DATASET Start Marker

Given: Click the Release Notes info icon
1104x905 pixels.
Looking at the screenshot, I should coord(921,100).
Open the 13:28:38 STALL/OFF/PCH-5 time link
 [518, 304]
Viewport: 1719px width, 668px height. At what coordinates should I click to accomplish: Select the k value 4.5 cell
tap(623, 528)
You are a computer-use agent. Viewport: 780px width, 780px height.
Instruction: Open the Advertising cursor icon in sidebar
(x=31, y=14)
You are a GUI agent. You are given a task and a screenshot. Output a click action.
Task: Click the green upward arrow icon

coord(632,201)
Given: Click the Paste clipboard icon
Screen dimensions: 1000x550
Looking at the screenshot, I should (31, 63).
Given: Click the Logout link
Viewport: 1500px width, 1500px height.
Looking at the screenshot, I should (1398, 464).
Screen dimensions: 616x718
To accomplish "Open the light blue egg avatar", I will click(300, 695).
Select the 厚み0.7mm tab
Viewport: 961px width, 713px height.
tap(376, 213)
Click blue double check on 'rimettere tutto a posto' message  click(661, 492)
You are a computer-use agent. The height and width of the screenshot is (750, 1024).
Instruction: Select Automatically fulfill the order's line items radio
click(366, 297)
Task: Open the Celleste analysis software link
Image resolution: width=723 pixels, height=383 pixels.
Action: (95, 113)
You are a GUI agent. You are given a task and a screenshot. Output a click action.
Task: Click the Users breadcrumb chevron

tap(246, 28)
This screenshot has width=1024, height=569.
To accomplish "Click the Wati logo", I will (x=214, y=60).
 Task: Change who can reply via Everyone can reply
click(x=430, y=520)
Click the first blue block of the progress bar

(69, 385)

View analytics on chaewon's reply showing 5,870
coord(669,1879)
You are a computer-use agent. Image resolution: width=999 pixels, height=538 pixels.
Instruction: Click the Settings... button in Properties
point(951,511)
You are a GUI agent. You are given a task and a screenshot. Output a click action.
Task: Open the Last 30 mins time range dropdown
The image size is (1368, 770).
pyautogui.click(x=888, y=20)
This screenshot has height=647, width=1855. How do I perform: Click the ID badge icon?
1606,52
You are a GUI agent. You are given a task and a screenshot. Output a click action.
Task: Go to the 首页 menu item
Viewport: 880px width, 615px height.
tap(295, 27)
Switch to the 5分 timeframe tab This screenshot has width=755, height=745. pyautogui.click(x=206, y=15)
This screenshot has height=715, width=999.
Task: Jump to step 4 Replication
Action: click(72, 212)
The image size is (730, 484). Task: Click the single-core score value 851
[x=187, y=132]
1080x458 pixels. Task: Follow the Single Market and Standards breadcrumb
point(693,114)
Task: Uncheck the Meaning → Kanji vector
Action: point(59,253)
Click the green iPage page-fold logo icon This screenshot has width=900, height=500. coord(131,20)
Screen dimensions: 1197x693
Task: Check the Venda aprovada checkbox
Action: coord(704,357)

DATASET End Marker

* [TASK PROMPT]
Repeat each entry above, keeping every word exact.

* [COMPLETED EXERCISE]
Given: Click the Release Notes info icon
1104x905 pixels.
Looking at the screenshot, I should coord(921,100).
Open the 13:28:38 STALL/OFF/PCH-5 time link
 [518, 304]
Viewport: 1719px width, 668px height. At what coordinates should I click to accomplish: Select the k value 4.5 cell
tap(623, 528)
You are a computer-use agent. Viewport: 780px width, 780px height.
Instruction: Open the Advertising cursor icon in sidebar
(x=31, y=14)
You are a GUI agent. You are given a task and a screenshot. Output a click action.
Task: Click the green upward arrow icon

coord(632,201)
Given: Click the Paste clipboard icon
Screen dimensions: 1000x550
Looking at the screenshot, I should (31, 63).
Given: Click the Logout link
Viewport: 1500px width, 1500px height.
Looking at the screenshot, I should (1398, 464).
Screen dimensions: 616x718
To accomplish "Open the light blue egg avatar", I will click(300, 695).
Select the 厚み0.7mm tab
Viewport: 961px width, 713px height.
tap(376, 213)
Click blue double check on 'rimettere tutto a posto' message  click(661, 492)
You are a computer-use agent. The height and width of the screenshot is (750, 1024).
Instruction: Select Automatically fulfill the order's line items radio
click(366, 297)
Task: Open the Celleste analysis software link
Image resolution: width=723 pixels, height=383 pixels.
Action: (95, 113)
You are a GUI agent. You are given a task and a screenshot. Output a click action.
Task: Click the Users breadcrumb chevron

tap(246, 28)
This screenshot has width=1024, height=569.
To accomplish "Click the Wati logo", I will (x=214, y=60).
 Task: Change who can reply via Everyone can reply
click(x=430, y=520)
Click the first blue block of the progress bar

(69, 385)

View analytics on chaewon's reply showing 5,870
coord(669,1879)
You are a computer-use agent. Image resolution: width=999 pixels, height=538 pixels.
Instruction: Click the Settings... button in Properties
point(951,511)
You are a GUI agent. You are given a task and a screenshot. Output a click action.
Task: Open the Last 30 mins time range dropdown
The image size is (1368, 770).
pyautogui.click(x=888, y=20)
This screenshot has height=647, width=1855. How do I perform: Click the ID badge icon?
1606,52
You are a GUI agent. You are given a task and a screenshot. Output a click action.
Task: Go to the 首页 menu item
Viewport: 880px width, 615px height.
tap(295, 27)
Switch to the 5分 timeframe tab This screenshot has width=755, height=745. pyautogui.click(x=206, y=15)
This screenshot has height=715, width=999.
Task: Jump to step 4 Replication
Action: click(72, 212)
The image size is (730, 484). Task: Click the single-core score value 851
[x=187, y=132]
1080x458 pixels. Task: Follow the Single Market and Standards breadcrumb
point(693,114)
Task: Uncheck the Meaning → Kanji vector
Action: point(59,253)
Click the green iPage page-fold logo icon This screenshot has width=900, height=500. coord(131,20)
Screen dimensions: 1197x693
Task: Check the Venda aprovada checkbox
Action: coord(704,357)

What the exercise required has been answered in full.